15. In the light of the aforesaid, we have heard Ms. Pankaj Bala Verma, learned counsel appearing for the appellant-insurance company; Mr. Vikas Mehta, learned counsel appearing for respondent nos.1 to 8; and Mr. T.N. Singh, learned counsel appearing for respondent nos.9 to 11.
16. It could not be disputed before us that deceased was working as a carpenter. Thus, obviously working as such, even in the year 1997 he could have comfortably earned Rs.100/- per day. This has also been admitted by P.W.3 with whom the deceased was employed that he was being paid Rs.100/- per day. Even if we assume that he was working only for six months in a year as carpenter and for remaining six months he was working in his own field, that would not materially affect his income. While he was working in his own field, he was contributing to augment his income and thereby was saving Rs.100/- per day on the labour that he would have spent, if he had not worked himself. Thus, looking to the matter from that angle, it is clear that he would have continued to earn Rs.100/- per day, whether he worked as a carpenter or in his own field.
17. As far as application of proper multiplier is concerned, looking to the age of the deceased and that of the widow, in our opinion, multiplier of 17 which has been applied by the High Court is proper and does not call for interference.
18. Thus, the first question is answered against the appellant.
19. As far as question no.2 is concerned, it stands proved that deceased had left behind a large
family to be looked after, who all were dependents on his income. To reiterate, his widow, sons, daughter and aged parents – total 8 members in the family.

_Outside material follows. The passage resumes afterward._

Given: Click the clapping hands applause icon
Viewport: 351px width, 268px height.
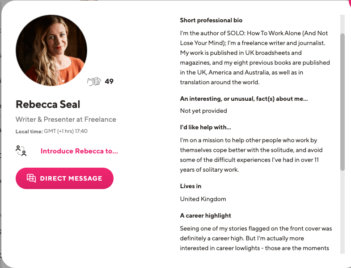Looking at the screenshot, I should [94, 82].
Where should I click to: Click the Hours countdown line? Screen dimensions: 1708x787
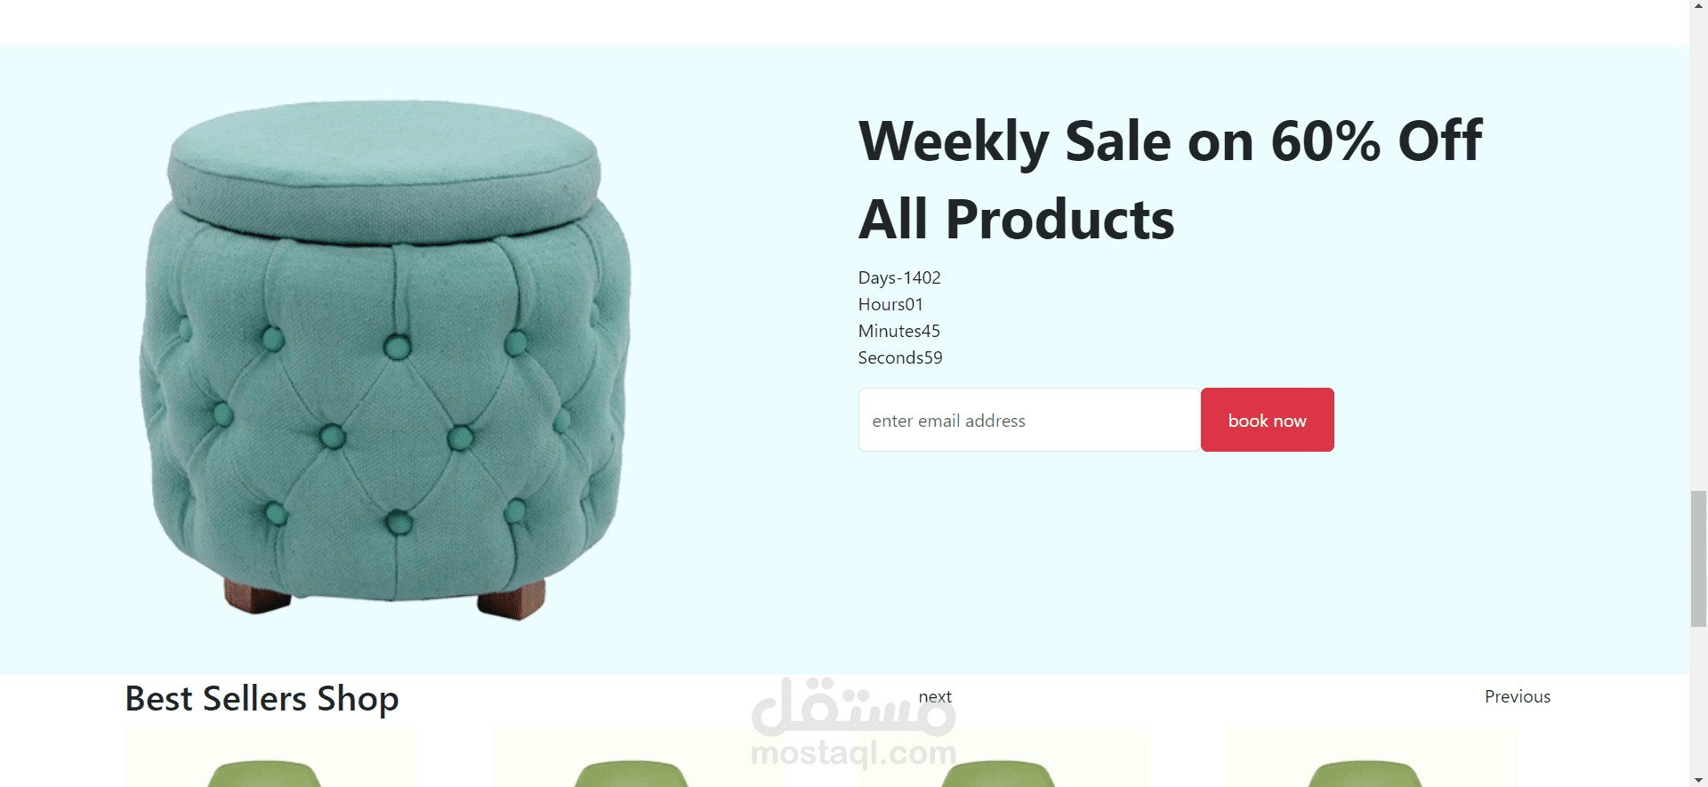(x=890, y=304)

20. Keeping in mind the family background, the High Court has deducted 1/4th amount as the amount which the deceased would have spent on himself. In our opinion, the High Court committed no error in deducting only 1/4th amount from the total income of the deceased towards the expenses which would have been incurred on himself. It has also been held so in a recent judgment of this Court in Sarla Verma (Smt) & Ors. v. Delhi Transport Corporation & Anr. [JT 2009 (6) SC 495 : (2009) 6 SCC 121] :
’30. Though in some cases the deduction to be made towards personal and living expenses is calculated on the basis of units indicated in U.P.SRTC v. Trilok Chandra JT 1996 (5) SC 356, the general practice is to apply standardised deductions. Having considered several subsequent decisions of this Court, we are of the view that where the deceased was married, the deduction towards personal and living expenses of the deceased, should be one-third (1/3rd) where the number of dependent family members is 2 to 3, one-fourth (1/4th) where the number of dependent family members is 4 to 6, and one-fifth (1/5th) where the number of dependent family members exceeds six.’

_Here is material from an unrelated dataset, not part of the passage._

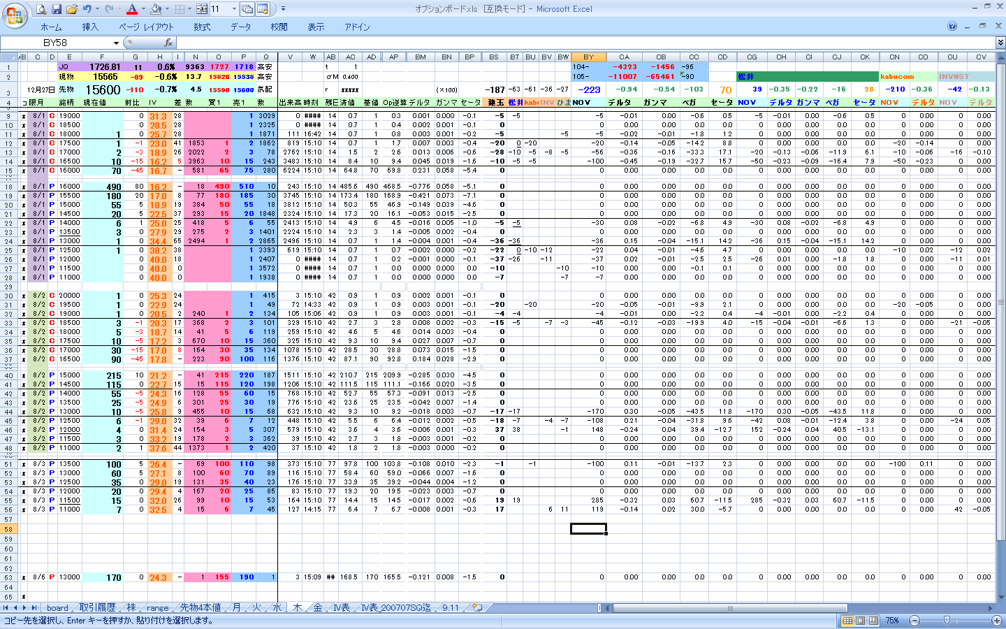This screenshot has width=1006, height=629.
Task: Switch to the 取引履歴 sheet tab
Action: point(97,608)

20.1 It was further held in para 48 of the said judgment as under:
’48. The appellants next contended that having regard to the fact that the family of the deceased consisted of 8 members including himself and as the entire family was dependent on him, the deduction on account of personal and living expenses of the deceased should be neither the standard one-third, nor one-fourth as assessed by the High Court, but one-eighth. We agree with the contention that the deduction on account of personal living expenses cannot be at a fixed one-third in all cases (unless the calculation is under Section 163A read with the Second Schedule to the MV Act). The percentage of deduction on account of personal and living expenses can certainly vary with reference to the number of dependant members in the family. But as noticed earlier, the personal living expenses of the deceased need not exactly correspond to the number of dependents.’
21. In the light of the aforesaid discussion, we are of the opinion that there is no substance in this appeal. It is accordingly hereby dismissed with costs to be borne by the appellant.
22. Counsel fee assessed at Rs.10,000/-.